• **Your instructions**
Could you say how many lines in the entries contain the string "Subscribe"? Give only that number.

• **Source data**

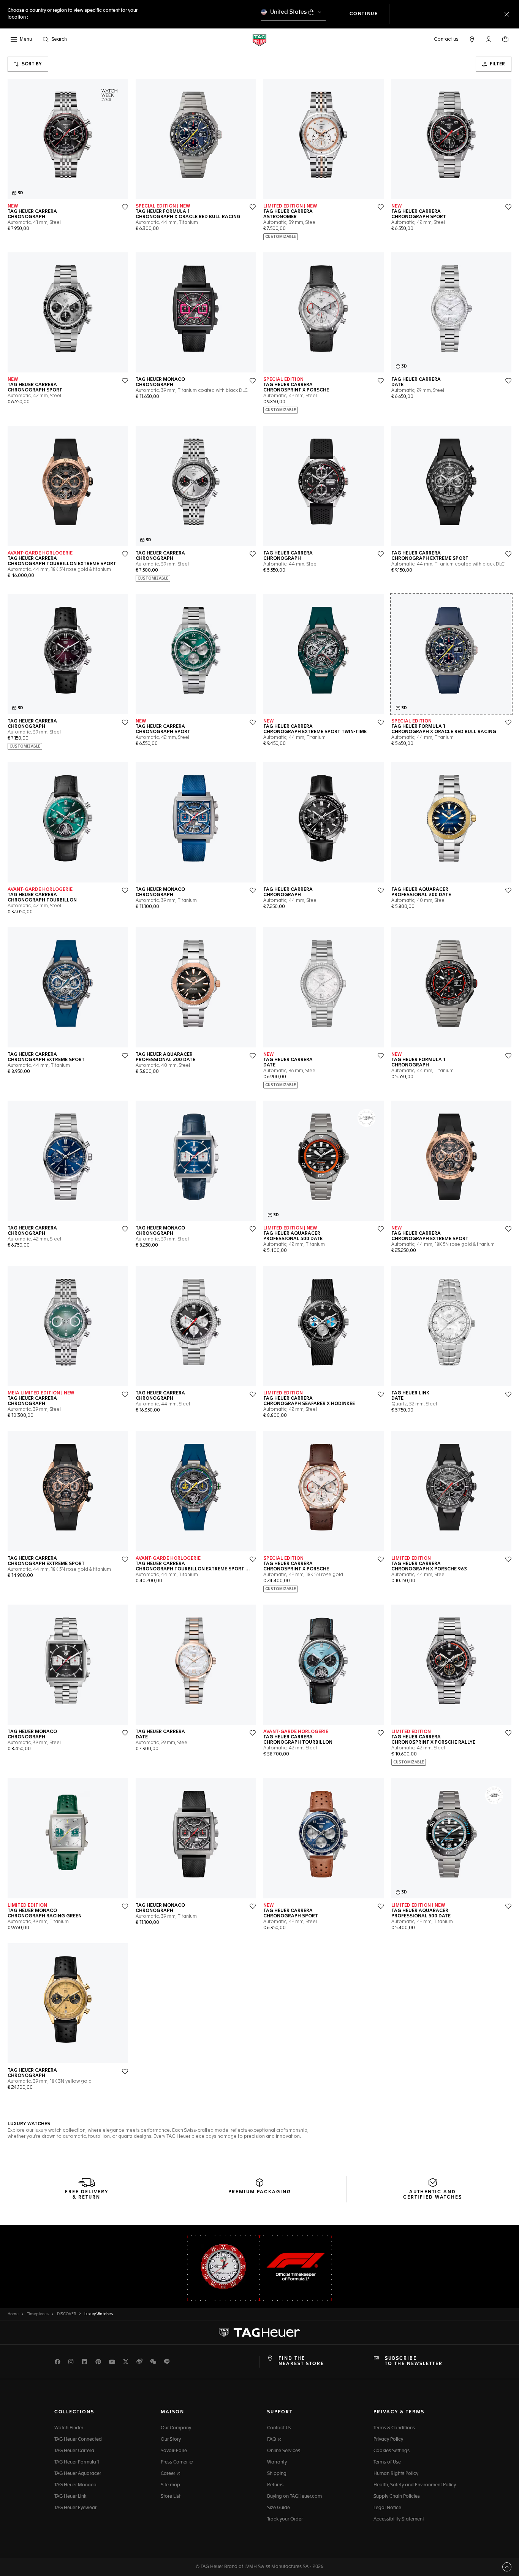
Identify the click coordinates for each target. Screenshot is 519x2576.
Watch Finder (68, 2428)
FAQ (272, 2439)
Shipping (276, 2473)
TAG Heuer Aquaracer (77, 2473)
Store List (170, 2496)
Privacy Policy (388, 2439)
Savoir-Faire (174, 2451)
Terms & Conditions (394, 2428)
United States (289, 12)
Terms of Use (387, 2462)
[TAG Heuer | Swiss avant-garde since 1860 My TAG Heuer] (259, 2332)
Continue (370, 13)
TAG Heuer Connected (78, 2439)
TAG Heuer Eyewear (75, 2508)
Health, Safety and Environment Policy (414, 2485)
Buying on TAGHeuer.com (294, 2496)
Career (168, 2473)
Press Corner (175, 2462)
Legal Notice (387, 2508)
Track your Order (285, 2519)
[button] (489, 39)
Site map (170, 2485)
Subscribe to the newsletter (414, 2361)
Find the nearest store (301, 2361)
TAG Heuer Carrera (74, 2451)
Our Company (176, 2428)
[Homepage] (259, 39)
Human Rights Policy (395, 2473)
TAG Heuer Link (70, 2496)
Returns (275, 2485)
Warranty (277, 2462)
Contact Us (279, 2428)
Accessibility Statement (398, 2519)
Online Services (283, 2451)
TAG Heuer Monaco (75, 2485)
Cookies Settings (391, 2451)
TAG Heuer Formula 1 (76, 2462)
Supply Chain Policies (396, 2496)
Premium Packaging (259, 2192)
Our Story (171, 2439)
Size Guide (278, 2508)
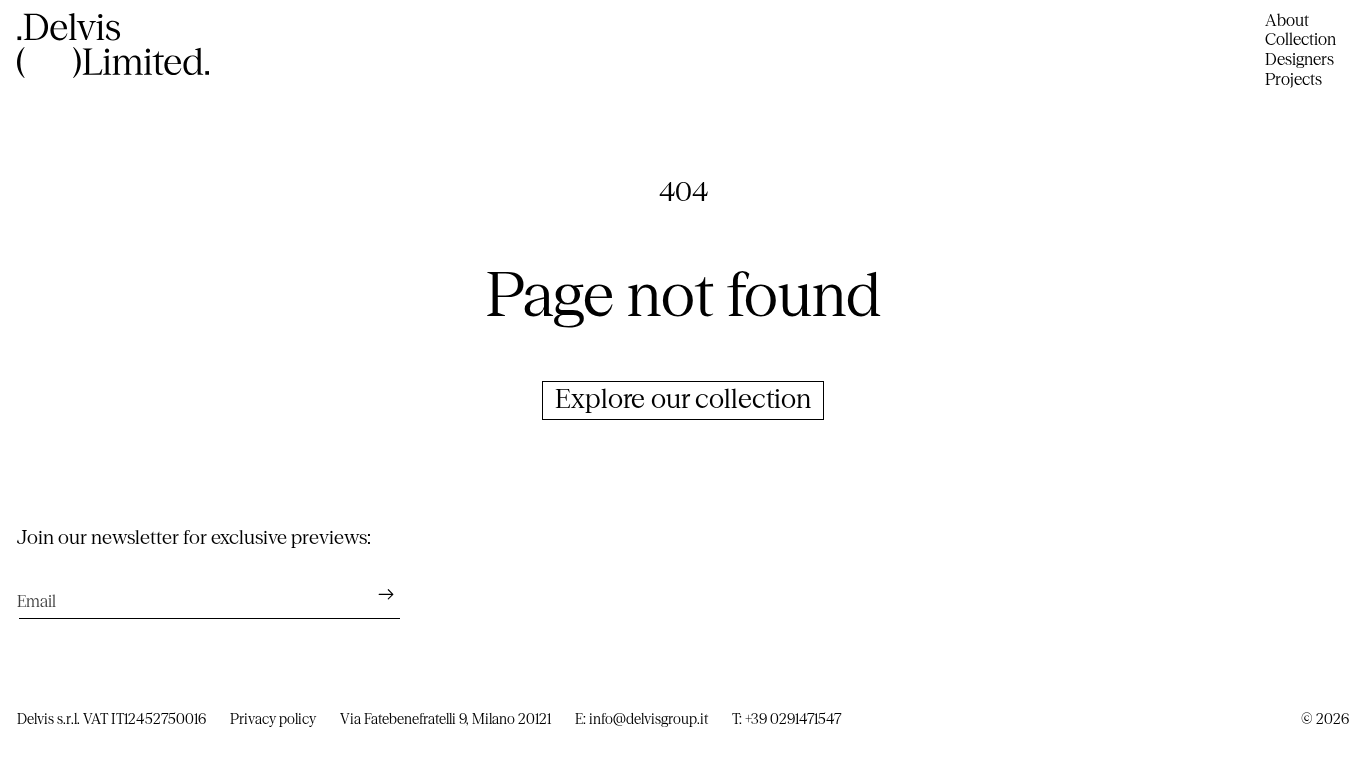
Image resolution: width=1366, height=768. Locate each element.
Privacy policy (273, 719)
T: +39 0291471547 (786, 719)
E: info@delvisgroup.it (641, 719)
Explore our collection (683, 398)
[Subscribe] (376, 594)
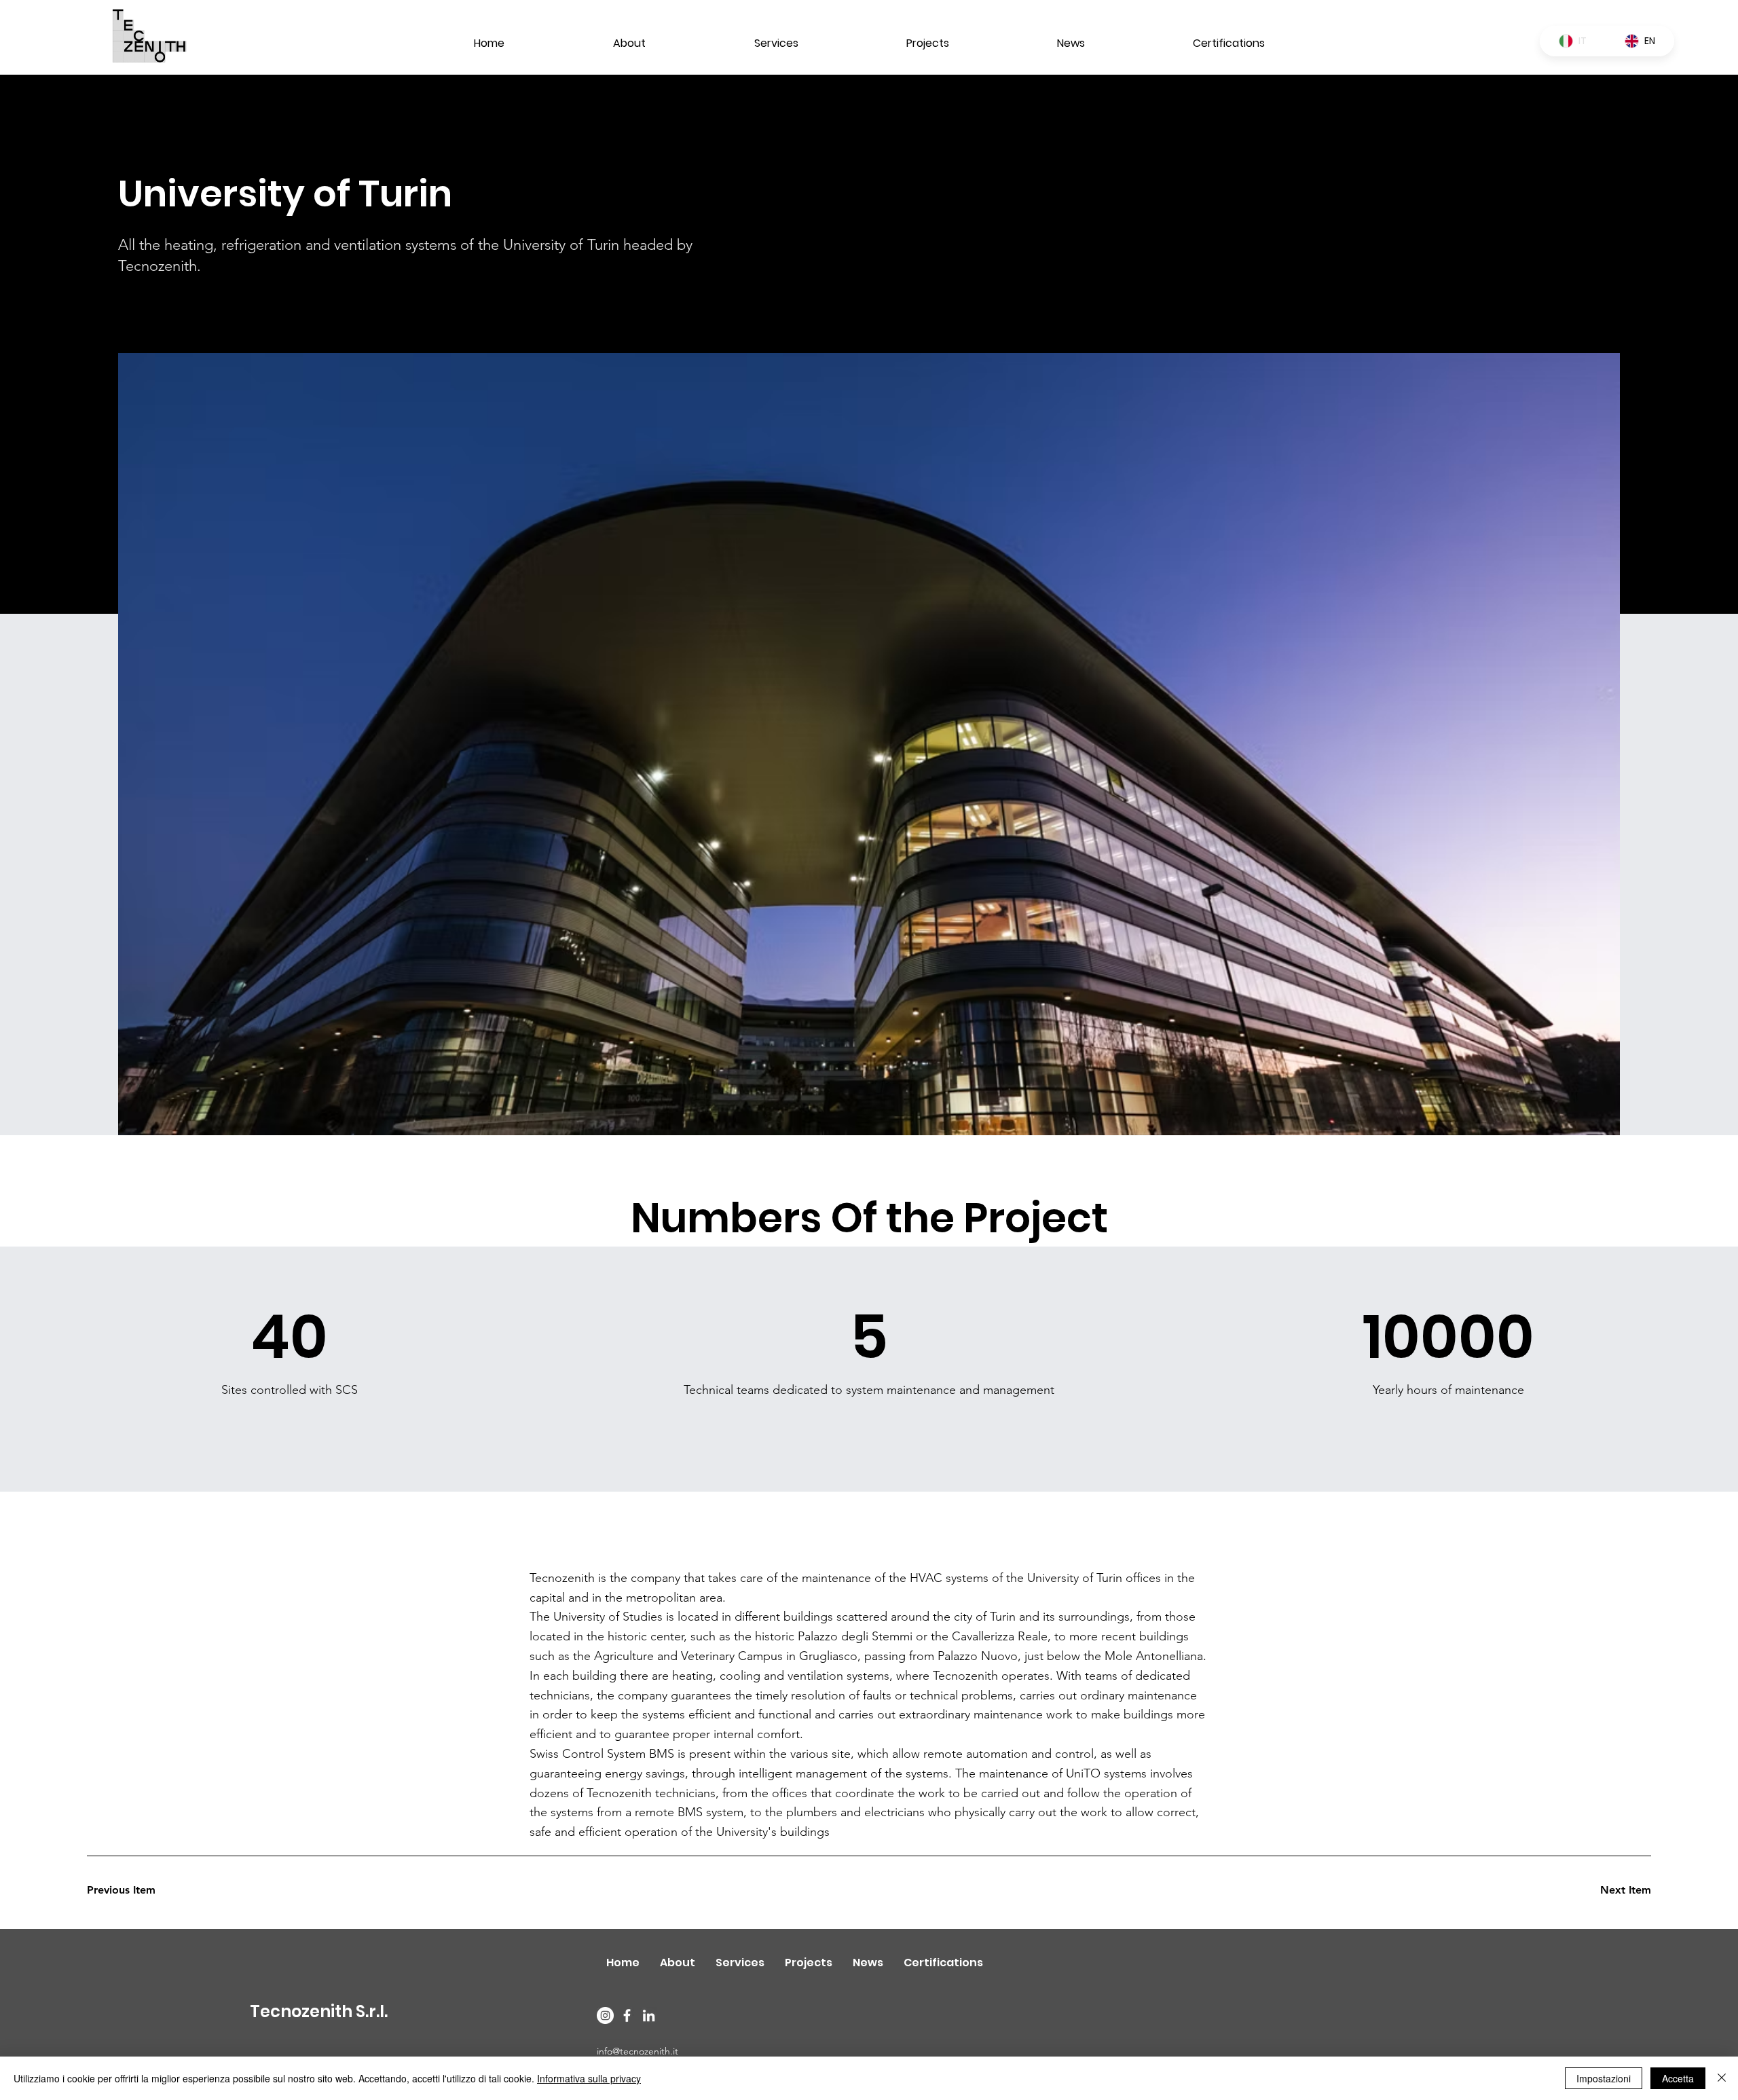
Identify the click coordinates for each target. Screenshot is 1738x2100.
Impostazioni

• **Answer**
2